[Collected data]

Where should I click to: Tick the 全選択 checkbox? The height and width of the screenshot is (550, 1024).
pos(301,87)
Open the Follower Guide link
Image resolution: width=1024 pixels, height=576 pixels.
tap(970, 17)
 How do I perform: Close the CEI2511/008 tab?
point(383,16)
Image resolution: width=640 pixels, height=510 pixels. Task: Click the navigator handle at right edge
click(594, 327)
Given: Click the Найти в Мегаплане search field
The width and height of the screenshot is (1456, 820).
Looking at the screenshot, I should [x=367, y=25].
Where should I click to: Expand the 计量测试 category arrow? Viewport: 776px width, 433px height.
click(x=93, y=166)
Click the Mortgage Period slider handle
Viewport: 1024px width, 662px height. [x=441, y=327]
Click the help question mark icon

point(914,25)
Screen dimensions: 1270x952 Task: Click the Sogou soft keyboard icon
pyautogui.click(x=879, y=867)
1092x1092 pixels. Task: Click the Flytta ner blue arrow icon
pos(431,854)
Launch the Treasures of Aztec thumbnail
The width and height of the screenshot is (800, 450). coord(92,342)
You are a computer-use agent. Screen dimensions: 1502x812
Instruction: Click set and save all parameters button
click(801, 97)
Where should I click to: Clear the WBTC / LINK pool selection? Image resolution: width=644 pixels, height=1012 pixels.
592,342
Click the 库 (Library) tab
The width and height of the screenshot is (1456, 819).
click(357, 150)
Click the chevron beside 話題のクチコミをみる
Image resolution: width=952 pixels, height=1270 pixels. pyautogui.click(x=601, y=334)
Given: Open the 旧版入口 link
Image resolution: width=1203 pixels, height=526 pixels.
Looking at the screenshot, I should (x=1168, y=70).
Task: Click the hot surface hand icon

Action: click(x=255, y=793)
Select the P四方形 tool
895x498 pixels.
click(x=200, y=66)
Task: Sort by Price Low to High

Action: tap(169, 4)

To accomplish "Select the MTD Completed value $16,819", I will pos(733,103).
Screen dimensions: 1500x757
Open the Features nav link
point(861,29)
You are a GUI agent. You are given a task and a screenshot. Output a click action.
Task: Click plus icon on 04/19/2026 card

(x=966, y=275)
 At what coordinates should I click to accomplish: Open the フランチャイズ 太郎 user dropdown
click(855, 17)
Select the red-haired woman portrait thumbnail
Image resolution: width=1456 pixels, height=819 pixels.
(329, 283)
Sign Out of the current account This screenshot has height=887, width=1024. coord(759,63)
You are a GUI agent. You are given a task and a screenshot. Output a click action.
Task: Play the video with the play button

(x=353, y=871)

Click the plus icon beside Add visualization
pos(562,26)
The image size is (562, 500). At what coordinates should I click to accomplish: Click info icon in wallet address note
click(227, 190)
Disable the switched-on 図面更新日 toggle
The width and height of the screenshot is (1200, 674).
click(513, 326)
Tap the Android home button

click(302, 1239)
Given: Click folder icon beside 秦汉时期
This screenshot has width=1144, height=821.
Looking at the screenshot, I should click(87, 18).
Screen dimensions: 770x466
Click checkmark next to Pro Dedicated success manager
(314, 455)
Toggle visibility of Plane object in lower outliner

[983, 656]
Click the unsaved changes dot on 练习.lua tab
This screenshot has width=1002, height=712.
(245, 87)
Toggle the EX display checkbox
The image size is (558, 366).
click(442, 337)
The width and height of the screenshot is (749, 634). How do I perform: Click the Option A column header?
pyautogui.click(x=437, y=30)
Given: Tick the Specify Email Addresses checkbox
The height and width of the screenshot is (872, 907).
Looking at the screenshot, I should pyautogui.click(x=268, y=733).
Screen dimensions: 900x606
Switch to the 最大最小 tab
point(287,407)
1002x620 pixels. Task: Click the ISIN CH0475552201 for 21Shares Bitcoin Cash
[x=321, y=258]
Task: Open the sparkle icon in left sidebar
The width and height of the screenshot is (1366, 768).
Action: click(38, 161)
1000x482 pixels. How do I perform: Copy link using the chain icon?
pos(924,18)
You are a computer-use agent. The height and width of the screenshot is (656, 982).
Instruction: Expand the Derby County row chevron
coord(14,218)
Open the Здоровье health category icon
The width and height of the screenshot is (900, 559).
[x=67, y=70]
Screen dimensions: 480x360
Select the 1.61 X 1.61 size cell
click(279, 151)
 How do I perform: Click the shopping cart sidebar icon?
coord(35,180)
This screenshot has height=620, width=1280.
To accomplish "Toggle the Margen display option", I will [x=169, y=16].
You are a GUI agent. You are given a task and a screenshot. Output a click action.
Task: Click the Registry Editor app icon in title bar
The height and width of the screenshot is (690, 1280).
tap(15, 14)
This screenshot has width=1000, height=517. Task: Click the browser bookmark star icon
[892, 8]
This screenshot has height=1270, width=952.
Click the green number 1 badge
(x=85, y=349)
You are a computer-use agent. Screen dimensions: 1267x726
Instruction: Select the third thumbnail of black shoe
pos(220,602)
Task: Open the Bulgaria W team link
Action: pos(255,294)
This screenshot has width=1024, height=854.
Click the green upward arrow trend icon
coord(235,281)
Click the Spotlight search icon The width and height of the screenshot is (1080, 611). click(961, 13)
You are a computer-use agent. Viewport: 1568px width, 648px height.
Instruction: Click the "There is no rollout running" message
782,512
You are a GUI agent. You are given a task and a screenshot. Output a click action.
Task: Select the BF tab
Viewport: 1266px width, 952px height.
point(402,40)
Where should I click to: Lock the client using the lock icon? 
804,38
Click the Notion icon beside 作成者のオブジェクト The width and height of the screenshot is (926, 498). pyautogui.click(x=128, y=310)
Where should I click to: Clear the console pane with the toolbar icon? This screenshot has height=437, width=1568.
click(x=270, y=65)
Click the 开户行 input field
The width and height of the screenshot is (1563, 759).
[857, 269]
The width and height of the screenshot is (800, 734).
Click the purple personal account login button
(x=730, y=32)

§ **WHAT TO PRODUCE**
Copy the records above exactly, leaving nothing out.

§ **WRITTEN REPLY**
Where should I click to: Tick the 全選択 checkbox? The height and width of the screenshot is (550, 1024).
pos(301,87)
Open the Follower Guide link
Image resolution: width=1024 pixels, height=576 pixels.
tap(970, 17)
 How do I perform: Close the CEI2511/008 tab?
point(383,16)
Image resolution: width=640 pixels, height=510 pixels. Task: Click the navigator handle at right edge
click(594, 327)
Given: Click the Найти в Мегаплане search field
The width and height of the screenshot is (1456, 820).
Looking at the screenshot, I should [x=367, y=25].
Where should I click to: Expand the 计量测试 category arrow? Viewport: 776px width, 433px height.
click(x=93, y=166)
Click the Mortgage Period slider handle
Viewport: 1024px width, 662px height. [x=441, y=327]
Click the help question mark icon

point(914,25)
Screen dimensions: 1270x952 Task: Click the Sogou soft keyboard icon
pyautogui.click(x=879, y=867)
1092x1092 pixels. Task: Click the Flytta ner blue arrow icon
pos(431,854)
Launch the Treasures of Aztec thumbnail
The width and height of the screenshot is (800, 450). coord(92,342)
You are a computer-use agent. Screen dimensions: 1502x812
Instruction: Click set and save all parameters button
click(801, 97)
Where should I click to: Clear the WBTC / LINK pool selection? Image resolution: width=644 pixels, height=1012 pixels.
592,342
Click the 库 (Library) tab
The width and height of the screenshot is (1456, 819).
click(357, 150)
Click the chevron beside 話題のクチコミをみる
Image resolution: width=952 pixels, height=1270 pixels. pyautogui.click(x=601, y=334)
Given: Open the 旧版入口 link
Image resolution: width=1203 pixels, height=526 pixels.
Looking at the screenshot, I should (x=1168, y=70).
Task: Click the hot surface hand icon

Action: click(x=255, y=793)
Select the P四方形 tool
895x498 pixels.
click(x=200, y=66)
Task: Sort by Price Low to High

Action: tap(169, 4)

To accomplish "Select the MTD Completed value $16,819", I will pos(733,103).
Screen dimensions: 1500x757
Open the Features nav link
point(861,29)
You are a GUI agent. You are given a task and a screenshot. Output a click action.
Task: Click plus icon on 04/19/2026 card

(x=966, y=275)
 At what coordinates should I click to accomplish: Open the フランチャイズ 太郎 user dropdown
click(855, 17)
Select the red-haired woman portrait thumbnail
Image resolution: width=1456 pixels, height=819 pixels.
(329, 283)
Sign Out of the current account This screenshot has height=887, width=1024. coord(759,63)
You are a GUI agent. You are given a task and a screenshot. Output a click action.
Task: Play the video with the play button

(x=353, y=871)

Click the plus icon beside Add visualization
pos(562,26)
The image size is (562, 500). At what coordinates should I click to accomplish: Click info icon in wallet address note
click(227, 190)
Disable the switched-on 図面更新日 toggle
The width and height of the screenshot is (1200, 674).
click(513, 326)
Tap the Android home button

click(302, 1239)
Given: Click folder icon beside 秦汉时期
This screenshot has width=1144, height=821.
Looking at the screenshot, I should click(87, 18).
Screen dimensions: 770x466
Click checkmark next to Pro Dedicated success manager
(314, 455)
Toggle visibility of Plane object in lower outliner

[983, 656]
Click the unsaved changes dot on 练习.lua tab
This screenshot has width=1002, height=712.
(245, 87)
Toggle the EX display checkbox
The image size is (558, 366).
click(442, 337)
The width and height of the screenshot is (749, 634). How do I perform: Click the Option A column header?
pyautogui.click(x=437, y=30)
Given: Tick the Specify Email Addresses checkbox
The height and width of the screenshot is (872, 907).
Looking at the screenshot, I should pyautogui.click(x=268, y=733).
Screen dimensions: 900x606
Switch to the 最大最小 tab
point(287,407)
1002x620 pixels. Task: Click the ISIN CH0475552201 for 21Shares Bitcoin Cash
[x=321, y=258]
Task: Open the sparkle icon in left sidebar
The width and height of the screenshot is (1366, 768).
Action: click(38, 161)
1000x482 pixels. How do I perform: Copy link using the chain icon?
pos(924,18)
You are a computer-use agent. The height and width of the screenshot is (656, 982).
Instruction: Expand the Derby County row chevron
coord(14,218)
Open the Здоровье health category icon
The width and height of the screenshot is (900, 559).
[x=67, y=70]
Screen dimensions: 480x360
Select the 1.61 X 1.61 size cell
click(279, 151)
 How do I perform: Click the shopping cart sidebar icon?
coord(35,180)
This screenshot has height=620, width=1280.
To accomplish "Toggle the Margen display option", I will [x=169, y=16].
You are a GUI agent. You are given a task and a screenshot. Output a click action.
Task: Click the Registry Editor app icon in title bar
The height and width of the screenshot is (690, 1280).
tap(15, 14)
This screenshot has width=1000, height=517. Task: Click the browser bookmark star icon
[892, 8]
This screenshot has height=1270, width=952.
Click the green number 1 badge
(x=85, y=349)
You are a computer-use agent. Screen dimensions: 1267x726
Instruction: Select the third thumbnail of black shoe
pos(220,602)
Task: Open the Bulgaria W team link
Action: pos(255,294)
This screenshot has width=1024, height=854.
Click the green upward arrow trend icon
coord(235,281)
Click the Spotlight search icon The width and height of the screenshot is (1080, 611). click(961, 13)
You are a computer-use agent. Viewport: 1568px width, 648px height.
Instruction: Click the "There is no rollout running" message
782,512
You are a GUI agent. You are given a task and a screenshot. Output a click action.
Task: Select the BF tab
Viewport: 1266px width, 952px height.
point(402,40)
Where should I click to: Lock the client using the lock icon? 
804,38
Click the Notion icon beside 作成者のオブジェクト The width and height of the screenshot is (926, 498). pyautogui.click(x=128, y=310)
Where should I click to: Clear the console pane with the toolbar icon? This screenshot has height=437, width=1568.
click(x=270, y=65)
Click the 开户行 input field
The width and height of the screenshot is (1563, 759).
[857, 269]
The width and height of the screenshot is (800, 734).
Click the purple personal account login button
(x=730, y=32)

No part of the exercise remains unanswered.